Il mondo delle criptovalute è relativamente nuovo. Se da un lato ciò stimola la curiosità, dall’altro alimenta un po’ di scetticismo, soprattutto per ciò che riguarda la sicurezza. Il nodo attorno al quale si stanno sviluppando le più accese discussioni, non a caso, è proprio quello della regolamentazione. La strada verso un inquadramento giuridico che tuteli il consumatore e determini un gettito fiscale per gli stati è però ricca di ostacoli. Anche perché il concetto stesso di regolamentazione è da alcuni giudicato in contraddizione con i principi di autonomia e decentralizzazione che sono l’essenza stessa delle criptovalute.
In questo articolo faremo il punto della situazione, citando gli orientamenti espressi dalle autorità e, laddove ve ne siano stati, gli interventi di natura legislativa già realizzati.
Criptovalute e regolamentazione in Europa
L’atteggiamento delle autorità europee nei confronti delle criptovalute si caratterizza per i seguenti elementi.

------------

Compito 1
Trascrivi come elenco numerato tutto l'elenco qui sotto, dal suo inizio fino alla riga che contiene "point(115,362)" compresa, tralasciando le righe vuote.

Elenco archiviato
------------

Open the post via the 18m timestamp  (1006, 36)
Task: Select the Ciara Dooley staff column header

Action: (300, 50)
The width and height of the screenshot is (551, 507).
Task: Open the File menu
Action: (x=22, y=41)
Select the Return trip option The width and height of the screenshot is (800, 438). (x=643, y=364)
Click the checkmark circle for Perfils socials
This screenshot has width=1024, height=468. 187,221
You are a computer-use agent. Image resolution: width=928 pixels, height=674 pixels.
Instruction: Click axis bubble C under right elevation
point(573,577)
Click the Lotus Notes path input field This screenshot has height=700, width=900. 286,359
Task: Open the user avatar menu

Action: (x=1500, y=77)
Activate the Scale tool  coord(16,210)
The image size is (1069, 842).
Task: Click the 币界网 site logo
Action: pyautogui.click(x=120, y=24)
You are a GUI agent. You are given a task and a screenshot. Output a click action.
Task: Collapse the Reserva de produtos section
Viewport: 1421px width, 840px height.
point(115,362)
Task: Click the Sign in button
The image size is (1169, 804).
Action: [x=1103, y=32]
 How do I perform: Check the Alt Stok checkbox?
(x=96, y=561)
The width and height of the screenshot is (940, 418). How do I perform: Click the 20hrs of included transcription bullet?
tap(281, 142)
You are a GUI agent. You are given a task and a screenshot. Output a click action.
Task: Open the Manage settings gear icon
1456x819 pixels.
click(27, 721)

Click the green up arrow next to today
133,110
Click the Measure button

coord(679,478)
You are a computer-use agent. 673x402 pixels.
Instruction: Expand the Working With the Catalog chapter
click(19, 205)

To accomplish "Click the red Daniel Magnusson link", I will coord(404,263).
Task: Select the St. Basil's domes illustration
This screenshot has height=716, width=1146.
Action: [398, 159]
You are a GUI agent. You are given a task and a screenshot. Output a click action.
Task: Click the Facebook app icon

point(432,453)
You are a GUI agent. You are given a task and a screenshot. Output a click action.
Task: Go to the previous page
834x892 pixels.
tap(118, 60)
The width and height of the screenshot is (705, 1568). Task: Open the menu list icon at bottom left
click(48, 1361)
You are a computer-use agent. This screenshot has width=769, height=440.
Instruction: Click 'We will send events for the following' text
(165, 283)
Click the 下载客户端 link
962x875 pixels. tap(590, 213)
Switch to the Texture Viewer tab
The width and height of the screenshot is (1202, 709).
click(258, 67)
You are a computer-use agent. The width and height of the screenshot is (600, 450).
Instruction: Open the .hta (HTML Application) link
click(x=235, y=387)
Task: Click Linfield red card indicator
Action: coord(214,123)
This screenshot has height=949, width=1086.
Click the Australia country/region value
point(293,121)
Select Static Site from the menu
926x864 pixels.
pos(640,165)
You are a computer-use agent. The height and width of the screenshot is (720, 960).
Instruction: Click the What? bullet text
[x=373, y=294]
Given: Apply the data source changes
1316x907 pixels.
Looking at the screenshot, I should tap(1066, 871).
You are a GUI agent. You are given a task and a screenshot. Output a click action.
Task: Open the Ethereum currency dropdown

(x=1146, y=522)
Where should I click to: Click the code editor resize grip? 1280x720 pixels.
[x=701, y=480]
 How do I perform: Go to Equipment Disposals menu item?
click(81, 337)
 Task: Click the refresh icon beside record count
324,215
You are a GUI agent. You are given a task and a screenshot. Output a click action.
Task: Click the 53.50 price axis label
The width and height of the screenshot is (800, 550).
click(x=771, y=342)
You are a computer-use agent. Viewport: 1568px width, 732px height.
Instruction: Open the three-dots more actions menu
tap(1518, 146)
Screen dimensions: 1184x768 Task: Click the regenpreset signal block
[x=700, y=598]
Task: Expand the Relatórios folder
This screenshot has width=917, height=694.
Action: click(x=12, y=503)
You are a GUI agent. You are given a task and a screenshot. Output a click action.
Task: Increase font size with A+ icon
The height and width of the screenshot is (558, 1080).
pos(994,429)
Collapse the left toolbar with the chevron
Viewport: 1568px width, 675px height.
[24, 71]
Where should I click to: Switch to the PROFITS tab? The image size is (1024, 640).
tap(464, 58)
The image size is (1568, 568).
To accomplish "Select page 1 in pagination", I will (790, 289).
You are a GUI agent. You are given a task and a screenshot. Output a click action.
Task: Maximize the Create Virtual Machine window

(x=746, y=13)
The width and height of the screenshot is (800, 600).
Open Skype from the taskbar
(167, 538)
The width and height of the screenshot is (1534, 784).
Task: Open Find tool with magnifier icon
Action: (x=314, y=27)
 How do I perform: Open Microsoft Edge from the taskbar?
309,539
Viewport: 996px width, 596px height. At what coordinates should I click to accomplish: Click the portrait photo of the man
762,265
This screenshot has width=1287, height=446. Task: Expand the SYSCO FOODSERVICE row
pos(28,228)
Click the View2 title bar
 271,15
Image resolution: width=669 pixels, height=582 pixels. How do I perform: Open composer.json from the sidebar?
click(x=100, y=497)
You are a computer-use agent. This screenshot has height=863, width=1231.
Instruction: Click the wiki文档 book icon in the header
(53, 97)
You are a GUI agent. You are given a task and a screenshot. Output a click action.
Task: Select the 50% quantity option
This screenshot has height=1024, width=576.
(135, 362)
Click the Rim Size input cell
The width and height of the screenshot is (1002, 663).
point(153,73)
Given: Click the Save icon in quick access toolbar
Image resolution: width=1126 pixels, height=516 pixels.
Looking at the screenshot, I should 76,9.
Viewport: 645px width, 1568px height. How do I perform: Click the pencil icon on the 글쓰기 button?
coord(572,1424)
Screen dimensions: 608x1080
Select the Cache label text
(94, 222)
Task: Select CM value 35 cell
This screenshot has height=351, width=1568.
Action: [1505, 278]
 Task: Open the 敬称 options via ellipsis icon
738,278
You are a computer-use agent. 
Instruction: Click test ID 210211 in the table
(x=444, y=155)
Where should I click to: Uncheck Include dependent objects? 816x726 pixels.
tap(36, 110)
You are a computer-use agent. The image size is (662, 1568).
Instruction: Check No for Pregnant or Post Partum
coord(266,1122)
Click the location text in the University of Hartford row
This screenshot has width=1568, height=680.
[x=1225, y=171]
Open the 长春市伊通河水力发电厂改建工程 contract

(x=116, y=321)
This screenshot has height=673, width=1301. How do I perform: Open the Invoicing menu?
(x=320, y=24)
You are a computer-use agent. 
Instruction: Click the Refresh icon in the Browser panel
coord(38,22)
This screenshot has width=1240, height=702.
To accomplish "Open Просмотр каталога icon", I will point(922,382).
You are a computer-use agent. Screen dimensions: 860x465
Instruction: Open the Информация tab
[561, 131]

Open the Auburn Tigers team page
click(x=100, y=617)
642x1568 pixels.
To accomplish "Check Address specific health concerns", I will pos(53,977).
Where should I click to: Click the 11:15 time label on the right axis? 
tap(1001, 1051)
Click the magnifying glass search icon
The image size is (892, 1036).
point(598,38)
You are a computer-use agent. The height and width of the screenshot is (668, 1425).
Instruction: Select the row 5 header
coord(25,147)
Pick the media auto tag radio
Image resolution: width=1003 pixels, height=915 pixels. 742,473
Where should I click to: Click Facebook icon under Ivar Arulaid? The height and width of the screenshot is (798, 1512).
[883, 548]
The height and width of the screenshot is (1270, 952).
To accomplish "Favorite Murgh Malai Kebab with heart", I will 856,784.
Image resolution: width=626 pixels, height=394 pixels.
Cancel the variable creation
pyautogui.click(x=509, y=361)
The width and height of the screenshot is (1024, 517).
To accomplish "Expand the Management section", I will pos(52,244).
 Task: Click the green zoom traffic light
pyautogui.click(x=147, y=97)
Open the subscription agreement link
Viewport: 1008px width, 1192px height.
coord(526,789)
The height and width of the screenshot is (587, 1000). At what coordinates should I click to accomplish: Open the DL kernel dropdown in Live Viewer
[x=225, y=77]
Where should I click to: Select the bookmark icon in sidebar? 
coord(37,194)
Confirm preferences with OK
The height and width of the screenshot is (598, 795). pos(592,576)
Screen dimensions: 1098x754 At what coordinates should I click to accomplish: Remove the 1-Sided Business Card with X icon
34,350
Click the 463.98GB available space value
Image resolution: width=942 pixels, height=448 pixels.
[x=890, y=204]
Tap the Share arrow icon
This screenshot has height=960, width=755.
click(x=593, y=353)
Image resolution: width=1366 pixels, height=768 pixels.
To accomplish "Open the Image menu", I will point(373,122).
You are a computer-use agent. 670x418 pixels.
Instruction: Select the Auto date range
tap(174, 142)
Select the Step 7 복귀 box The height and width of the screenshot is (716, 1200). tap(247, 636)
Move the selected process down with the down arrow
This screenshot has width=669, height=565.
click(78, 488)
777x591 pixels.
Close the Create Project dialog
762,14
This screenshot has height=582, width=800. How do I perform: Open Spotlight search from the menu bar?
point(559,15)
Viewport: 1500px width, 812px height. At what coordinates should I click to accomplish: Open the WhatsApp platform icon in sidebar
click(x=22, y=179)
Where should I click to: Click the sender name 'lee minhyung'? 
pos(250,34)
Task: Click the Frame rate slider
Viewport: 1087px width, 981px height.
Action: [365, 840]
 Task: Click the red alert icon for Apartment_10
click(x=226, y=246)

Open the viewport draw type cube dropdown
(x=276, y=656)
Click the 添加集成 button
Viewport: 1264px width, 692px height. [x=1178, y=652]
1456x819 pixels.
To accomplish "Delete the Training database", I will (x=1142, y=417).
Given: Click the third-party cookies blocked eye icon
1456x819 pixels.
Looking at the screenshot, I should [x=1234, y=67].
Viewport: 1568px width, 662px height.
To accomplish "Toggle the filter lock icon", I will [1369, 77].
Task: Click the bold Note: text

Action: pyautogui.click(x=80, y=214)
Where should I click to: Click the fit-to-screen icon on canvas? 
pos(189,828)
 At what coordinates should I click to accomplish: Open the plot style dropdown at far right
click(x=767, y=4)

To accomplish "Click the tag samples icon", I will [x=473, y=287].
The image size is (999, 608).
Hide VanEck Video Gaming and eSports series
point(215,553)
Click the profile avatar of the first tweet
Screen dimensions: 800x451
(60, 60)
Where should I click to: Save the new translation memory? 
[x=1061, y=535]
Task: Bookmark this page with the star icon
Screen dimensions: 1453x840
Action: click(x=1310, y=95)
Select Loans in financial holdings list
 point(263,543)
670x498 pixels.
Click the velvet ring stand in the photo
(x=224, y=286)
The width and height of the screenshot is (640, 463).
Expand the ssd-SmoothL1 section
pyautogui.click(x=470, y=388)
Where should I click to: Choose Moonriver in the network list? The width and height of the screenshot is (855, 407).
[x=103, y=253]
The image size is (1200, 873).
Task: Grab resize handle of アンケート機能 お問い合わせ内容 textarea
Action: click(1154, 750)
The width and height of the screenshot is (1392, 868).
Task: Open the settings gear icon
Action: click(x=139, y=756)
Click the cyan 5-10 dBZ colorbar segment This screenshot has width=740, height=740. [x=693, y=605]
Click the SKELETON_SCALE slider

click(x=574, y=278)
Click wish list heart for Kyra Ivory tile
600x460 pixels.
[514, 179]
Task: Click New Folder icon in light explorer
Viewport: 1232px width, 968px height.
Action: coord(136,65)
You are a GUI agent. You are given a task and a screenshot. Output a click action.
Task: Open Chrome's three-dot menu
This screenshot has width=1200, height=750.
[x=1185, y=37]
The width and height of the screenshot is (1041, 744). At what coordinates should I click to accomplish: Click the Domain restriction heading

------------

Compito 2
Nell'estratto sulle criptovalute, quale concetto è giudicato da alcuni in contraddizione con i principi di autonomia e decentralizzazione?

Risultato atteso 1
1. Open the post via the 18m timestamp  (1006, 36)
2. Task: Select the Ciara Dooley staff column header
3. Action: (300, 50)
4. The width and height of the screenshot is (551, 507).
5. Task: Open the File menu
6. Action: (x=22, y=41)
7. Select the Return trip option The width and height of the screenshot is (800, 438). (x=643, y=364)
8. Click the checkmark circle for Perfils socials
9. This screenshot has width=1024, height=468. 187,221
10. You are a computer-use agent. Image resolution: width=928 pixels, height=674 pixels.
11. Instruction: Click axis bubble C under right elevation
12. point(573,577)
13. Click the Lotus Notes path input field This screenshot has height=700, width=900. 286,359
14. Task: Open the user avatar menu
15. Action: (x=1500, y=77)
16. Activate the Scale tool  coord(16,210)
17. The image size is (1069, 842).
18. Task: Click the 币界网 site logo
19. Action: pyautogui.click(x=120, y=24)
20. You are a GUI agent. You are given a task and a screenshot. Output a click action.
21. Task: Collapse the Reserva de produtos section
22. Viewport: 1421px width, 840px height.
23. point(115,362)

Risultato atteso 2
Il concetto stesso di regolamentazione.